Einige Tage bevor mein Bruder mir den Link zu dem Konzert schickte, war ich bei Freunden in Zenica zu Besuch. Ich bin immer noch mit genau denselben Leuten befreundet, mit denen ich auch vor dem Krieg befreundet war und glaube immer noch, dass all das niemals hätte passieren dürfen. Wir saßen also alle zusammen und haben gemeinsam gesungen, wie wir es immer machen. Wir lieben die ganzen alten jugoslawischen Lieder. Wenn ich nur an „Hej Sloveni“ denke, habe ich sofort einen Kloß im Hals. Plötzlich stimmte jemand das Friedenslied des Konzerts „Yutel za mir“ an, und wir alle sangen mit. Wir kennen jedes einzelne Wort. Dann sagte ein Freund zu mir: „Weißt du eigentlich, dass ich immer noch traurig darüber bin, dass du zu dem Konzert gehen durftest, während meine Eltern es mir nicht erlaubten?“

Es mag naiv klingen, aber manchmal glaube ich bis heute nicht, dass Jugoslawien auseinandergefallen ist. Warum sollte jemand gewollt haben, dass das passiert? Wem geht es denn wirklich gut mit dieser Situation? Bis heute tut es mir im Herzen weh, dass ich einen Pass mitnehmen muss, wenn ich nach Kroatien ans Meer fahre. Wir verstehen uns doch alle immer noch. Ob ich nun zu Brot „Kruh“ sage oder „Hljeb“, jeder versteht doch, was ich meine. Ich glaube, es denken sehr viele Menschen so wie ich. Wenn ein solches Konzert erneut stattfinden würde, wäre auch dieses überfüllt. Doch leider sind die Nationalisten häufig lauter als diejenigen mit einem gesunden Verstand. Das finde ich schade. Ich finde sowieso, wir sollten uns mehr an die schönen Dinge von damals erinnern und mehr darüber sprechen. Und weniger über das ganze Kriegsgeschehen.

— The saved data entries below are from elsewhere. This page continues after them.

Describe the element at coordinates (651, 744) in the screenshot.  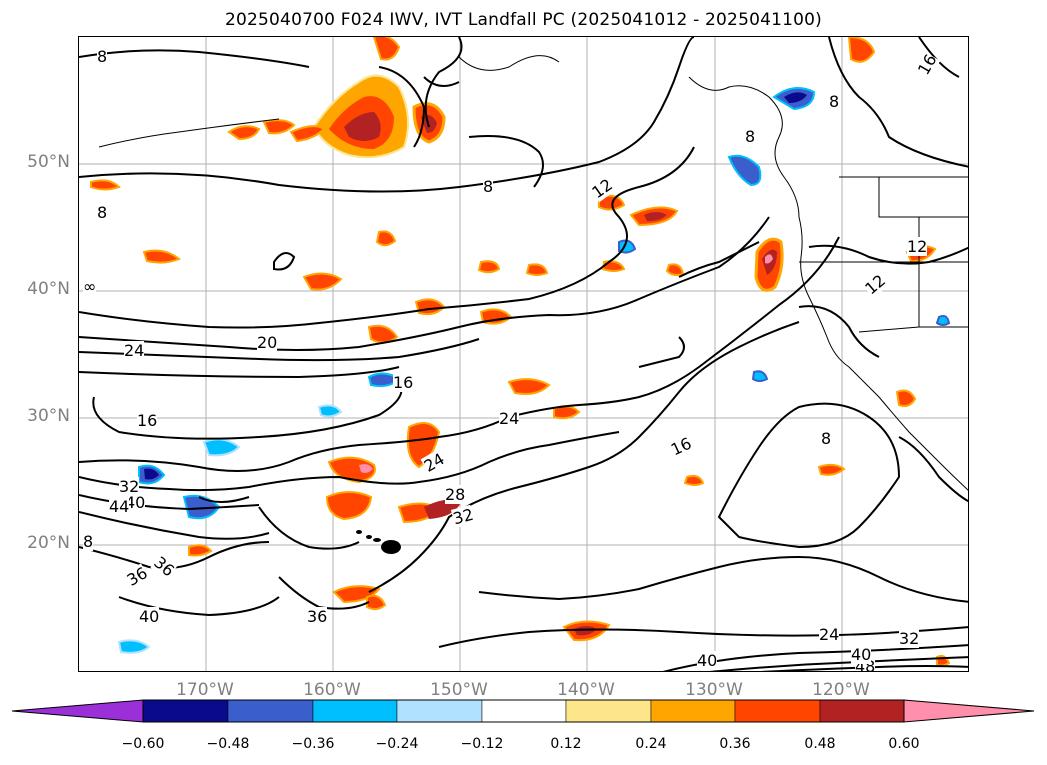
I see `colorbar-tick: 0.24` at that location.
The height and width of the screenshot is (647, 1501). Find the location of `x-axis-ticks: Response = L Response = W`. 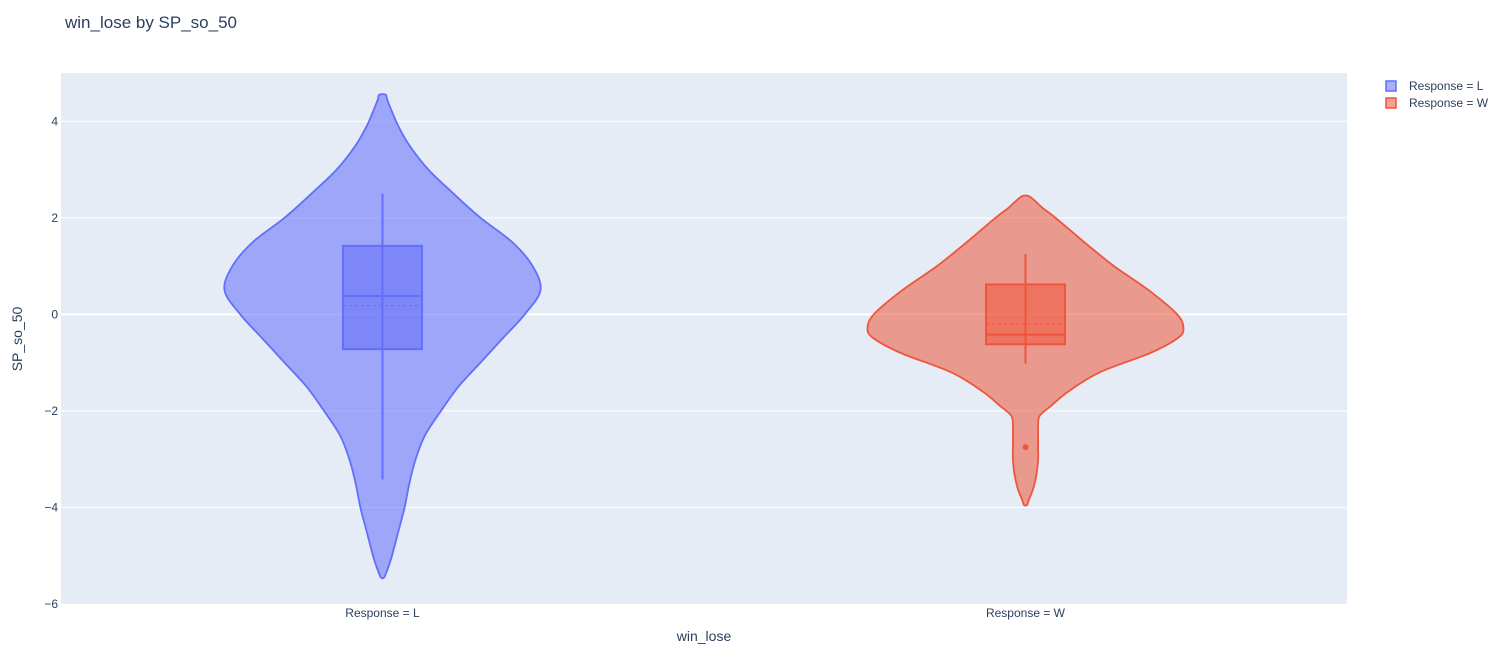

x-axis-ticks: Response = L Response = W is located at coordinates (705, 613).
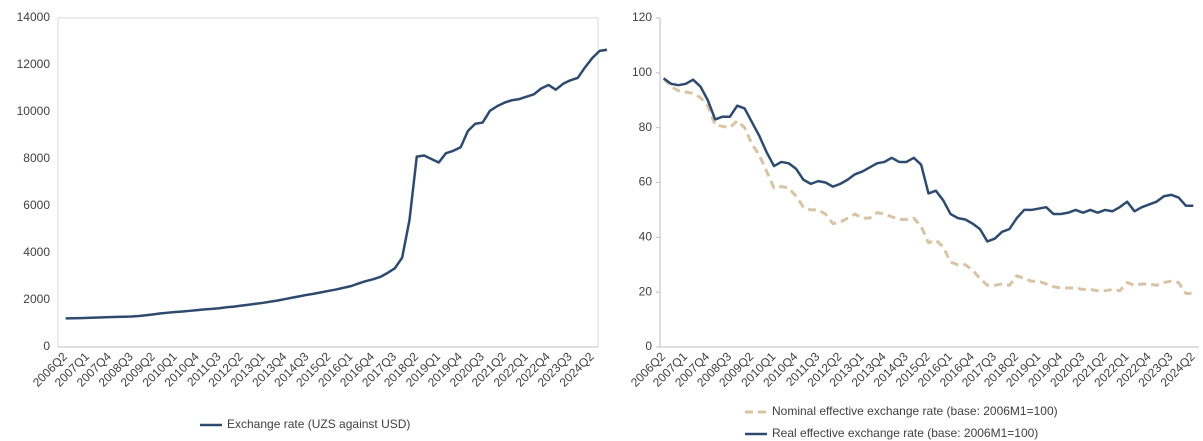 The image size is (1203, 441). Describe the element at coordinates (646, 127) in the screenshot. I see `y-tick-label: 80` at that location.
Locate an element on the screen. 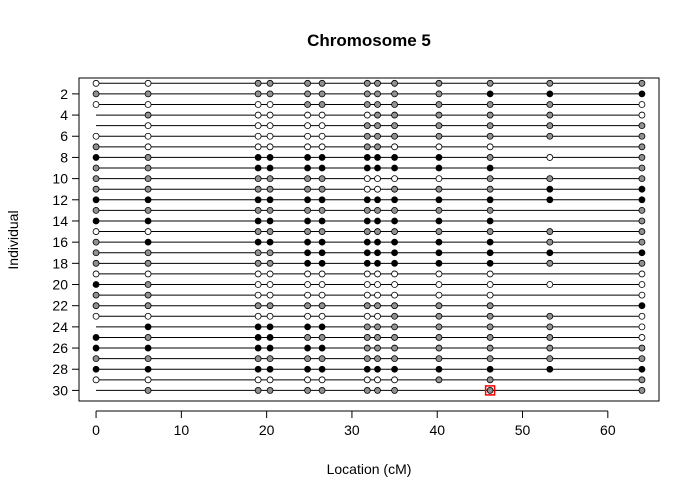 The height and width of the screenshot is (500, 700). chart-title: Chromosome 5 is located at coordinates (369, 40).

Kürzlich haben mein Bruder und ich unsere Mutter zu ihrem 60. Geburtstag in England überrascht. Auf ihrer Party waren Bosniaken, Kroaten, Serben, alle untereinander verheiratet, kennengelernt in Deutschland oder sonst irgendwo auf der Welt. Menschen aus dem ganzen ehemaligen Jugoslawien waren da. Einer hat sogar den Treueschwur von Titos Pionieren rezitiert und alle haben herzlich gemeinsam gelacht. Wir haben alte Lieder gesungen und gefeiert – komischerweise hat auch immer jemand eine Gitarre dabei.
Ich habe Angst davor, dass die Menschen in Europa sich nach Nationalitäten aufteilen und wir uns auseinander treiben lassen. Ich habe Angst davor, weil ich weiß, wie schlecht eine solche Aufteilung ist. Denn man sollte wissen: Sobald Bomben fallen, fragt keiner mehr auf wen diese fallen. Alle werden dann getroffen. Das ist metaphorisch gemeint, denn ich glaube nicht, dass es einen Krieg geben wird. Aber wir sollten trotzdem täglich für das Gute kämpfen im Leben. Ich war es schon immer und bin bis heute ein sehr positiver Mensch. Ich lege Hoffnung in unsere Kinder und unsere Zukunft. Nur dürfen wir nicht zulassen, dass ihr Geist vergiftet wird.